Christie Risks 2016 Prospects With Gun Reform Plan

Christie Risks 2016 Prospects With Gun Reform Plan

New Jersey governor Chris Christie is once again breaking with the Republican Party, by announcing plans to significantly strengthen gun laws in the Garden State.

Christie is seeking to expand gun sale background checks, require parental consent for minors to buy violent video games, ban purchases of the .50-caliber Barrett rifle, and make it easier for doctors and courts to commit mentally ill individuals to treatment against their will, among other reforms. The ambitious plan, which Christie released one week after receiving 50 recommendations from his anti-gun-violence task force, would further strengthen what the Brady Campaign to Prevent Gun Violence already considers to be the nation’s second-toughest state gun laws.

“This is about violence control,” Governor Christie said at a press conference announcing the proposal. “In order to deal with the kind of violence we’re seeing, we must address the many contributing factors to that violence.”

“As we see unfortunately almost every day on the news, violence is all around us,” he added. “We have a responsibility to be the adults in the room on this conversation. Not just to pander to one side of this argument or the other. But we need to be thoughtful and we need to be informed and we need to focus on what steps will actually work, that aren’t just emotional responses that will make us feel good for the moment but that will do nothing to actually keep our state safe.”

The reform push is loaded with political implications for both Christie and the national Republican Party. In the short term, it should fortify Christie’s robust approval ratings in New Jersey, a solidly blue state where voters almost universally favor strengthening gun laws. Christie will stand for re-election in November, 2013.

The move could complicate an oft-rumored Christie presidential run in 2016, however, by further straining his already fraught relationship with the GOP’s right-wing base. The New Jersey governor angered many party activists by effusively praising President Barack Obama’s proactive response to Superstorm Sandy in the final days of the 2012 presidential campaign, then furiously denouncing House Speaker John Boehner for delaying a vote on a Sandy relief package until after the 112th Congress had adjourned. As a result of these perceived betrayals, Christie did not receive an invitation to the Conservative Political Action Conference, which tends to serve as a high-profile test for Republican presidential contenders.

If Christie does indeed seek the presidency in 2016, he will likely be the only serious Republican contender with aggressive gun reform efforts on his record. This could be a major hurdle, considering many Republicans’ strong opposition to gun reform (one recent poll found that just 37 percent of Republicans favor strengthening gun laws, compared with 83 percent of Democrats and 55 percent of independents.)
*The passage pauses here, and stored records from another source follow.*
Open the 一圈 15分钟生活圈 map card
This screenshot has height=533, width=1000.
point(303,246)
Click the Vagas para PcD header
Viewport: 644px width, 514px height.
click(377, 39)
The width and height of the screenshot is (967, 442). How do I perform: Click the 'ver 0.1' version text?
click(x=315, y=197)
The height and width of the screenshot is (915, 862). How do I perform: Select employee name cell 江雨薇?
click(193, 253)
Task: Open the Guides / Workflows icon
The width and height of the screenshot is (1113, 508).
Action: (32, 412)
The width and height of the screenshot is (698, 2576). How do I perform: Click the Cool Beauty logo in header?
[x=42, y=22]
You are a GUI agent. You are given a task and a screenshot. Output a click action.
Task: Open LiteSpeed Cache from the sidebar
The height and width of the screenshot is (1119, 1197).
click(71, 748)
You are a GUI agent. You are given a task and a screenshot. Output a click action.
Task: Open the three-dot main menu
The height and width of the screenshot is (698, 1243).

On the other hand, by seeking to expand background checks, Christie is going on record as backing a policy that nearly 9 in 10 Americans support. So while Christie’s reform plan could hurt his position in the primaries, it could also have a huge payoff if he made it to the general election. Ultimately, Christie’s gun reform push crystallizes the choice that Republican voters will face when they choose their next presidential nominee: Would they rather remain ideologically pure by shifting further to the right, or have a real chance to reclaim the White House?